El Suizo es ese café con nombre de bollo, un bar que comparte su denominación con la golosina homónima, desplegada por toda España, La Rioja incluida. En efecto, Logroño tuvo su Café Suizo, ya desaparecido, aunque muy presente en la memoria de sus ciudadanos más longevos. Se alzaba en la calle que hoy conocemos como avenida de La Rioja, en pleno Espolón, y ejercía según parece como imán vecinal, una de esas barras que pronto se convierten en referencia, sobre todo porque entonces escaseaban: así sucedía a principios del siglo XX, cuando el Suizo se ofrecía como el faro que iluminara el ocio logroñés, entonces una conquista todavía reciente.
En efecto, a todos los cafés suizos que se diseminaron por el solar patrio se debe la entronización no sólo del café, sino de la tertulia que surgía de modo natural, ese Parlamento oficioso que tanta literatura generó hasta hace no tanto. Lo cuenta el prestigioso historiador Antonio Bonet Correa en su imprescindible volumen ‘Los cafés históricos’, donde señala el año de 1881 como fecha fundacional de estos cafés, cuyo nacimiento sitúa en Bilbao.
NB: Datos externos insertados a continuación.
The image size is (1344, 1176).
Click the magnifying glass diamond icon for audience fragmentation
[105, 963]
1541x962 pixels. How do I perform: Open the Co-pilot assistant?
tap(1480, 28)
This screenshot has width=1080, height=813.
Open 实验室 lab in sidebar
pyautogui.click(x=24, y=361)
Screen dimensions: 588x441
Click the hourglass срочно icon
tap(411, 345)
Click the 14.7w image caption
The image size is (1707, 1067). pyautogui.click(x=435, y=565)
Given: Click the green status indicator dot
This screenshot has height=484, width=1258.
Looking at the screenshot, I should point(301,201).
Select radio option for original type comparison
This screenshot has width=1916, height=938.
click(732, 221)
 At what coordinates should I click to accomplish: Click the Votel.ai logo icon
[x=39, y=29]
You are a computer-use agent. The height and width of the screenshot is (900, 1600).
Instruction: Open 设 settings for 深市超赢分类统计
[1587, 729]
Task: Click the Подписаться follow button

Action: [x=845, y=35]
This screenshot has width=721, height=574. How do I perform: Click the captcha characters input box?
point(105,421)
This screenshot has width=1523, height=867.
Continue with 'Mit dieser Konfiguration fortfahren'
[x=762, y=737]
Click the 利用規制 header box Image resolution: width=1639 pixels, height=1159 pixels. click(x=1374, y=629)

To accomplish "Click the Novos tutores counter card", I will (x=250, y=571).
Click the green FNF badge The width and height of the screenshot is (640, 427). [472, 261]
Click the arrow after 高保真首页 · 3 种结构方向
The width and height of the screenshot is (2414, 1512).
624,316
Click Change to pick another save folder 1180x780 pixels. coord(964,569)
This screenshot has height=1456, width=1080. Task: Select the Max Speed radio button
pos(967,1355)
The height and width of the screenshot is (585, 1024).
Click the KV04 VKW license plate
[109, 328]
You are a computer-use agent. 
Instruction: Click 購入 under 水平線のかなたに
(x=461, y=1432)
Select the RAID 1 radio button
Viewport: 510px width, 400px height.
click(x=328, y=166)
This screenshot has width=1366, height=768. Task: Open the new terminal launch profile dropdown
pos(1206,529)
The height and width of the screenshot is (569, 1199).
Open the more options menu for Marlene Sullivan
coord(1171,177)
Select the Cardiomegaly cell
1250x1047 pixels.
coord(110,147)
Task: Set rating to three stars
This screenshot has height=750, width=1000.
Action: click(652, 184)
De ahí se fueron expandiendo por Madrid, Pamplona, Sevilla, Granada… Nada menos que 53 establecimientos de estirpe helvética llegó a alojar el suelo español, tres de ellos en La Rioja que uno sepa: el citado de Logroño, el también desaparecido (ay) de Santo Domingo y el que motiva estas líneas: el Café Suizo de Haro, hermoso ejemplo de esta tipología que tanto encanto procura a las ciudades que aún los acogen y se resisten a derribarlos.
¿De dónde nace su atractivo? La respuesta es sencilla: de que sirven como testimonio de un tiempo que ya cesó. Por lo general se ubican en edificios de arraigado sabor y estilizada arquitectura fin de siglo, en el corazón de las localidades que los albergan. Despliegan una teoría de veladores así en la terraza exterior como en su interior: la primera, paso de paloma obligado para enterarse de por dónde discurre la vida ciudadana; la segunda, escenario de improvisadas tertulias bien regadas, donde un día descolló el vate local, velaron sus primeras armas los aspirantes a escritor o ejerció como virrey el literato de guardia. Si hoy refresco el recuerdo de estos cafés suizos es porque fui adicto al de Santo Domingo y todavía hoy aguardo el milagro de que reabran sus puertas cada vez que enfilo El Espolón calceatense. Y soy igualmente adicto al de Haro, que visito cada vez que asomo por la plaza de la Paz, que hoy imagino rebosante de la curiosidad de indígenas y forasteros por la flamante exposición La Rioja Tierra Abierta.
Así que allá va este consejo: si acude algún improbable lector uno de estos días por Haro para deleitarse con la recién inaugurada muestra y quiere conocer de primera mano un destilado de la escencia local, déjese caer por el Suizo. Tiene los escenarios de la exposición a un paso, a mano también La Herradura y el horno de Terete; la estupenda vista de su arquitectura de los siglos XIX y XX merece también un paseo, que puede concluir en La Florida. Puede elegir igualmente entre las bodegas de todas las épocas para echarles un pormenorizado vistazo. Pero, sobre todo, merece la pena deleitarse con ese aroma de otra época, con la sensación de que visitamos uno de esos bares destinados pronto a ser barridos por la modernidad mal entendida, le confiere un aire especial a la visita. Y de paso uno se reconcilia con el oficio de camarero, que en estas paredes se desarrolla con gentileza y profesionalidad.
P.D. Cita Antonio Bonet en el libro citado cómo el invento del café suizo se debe a dos viajeros que, procedentes del país alpino, arribaron un día de 1881 a Bilbao y mientras esperaban el velero que les llevara hasta América se vieron sorprendidos por la costumbre de que los mocetes que paseaban por el Arenal de la mano de sus niñeras: cada tarde su merienda consistía en pan con chocolate. Así que Matossi y Franconi, que así se apellidaban ambos caballeros, decidieron quedarse en la villa vizcaína, tomaron asiento en el corazón del Bocho y empezaron a sacar de un horno sus bollos de leche recién cocidos. Éxito rotundo: había nacido el bollo suizo, que hoy todavía resiste. Nuestros amigos fundaron pronto una pastelería que concitó el aplauso de los bilbaínos y, con buena lógica, acto seguido abrieron un lugar donde untar el bollo: es decir. un café. Un café, por supuesto, suizo.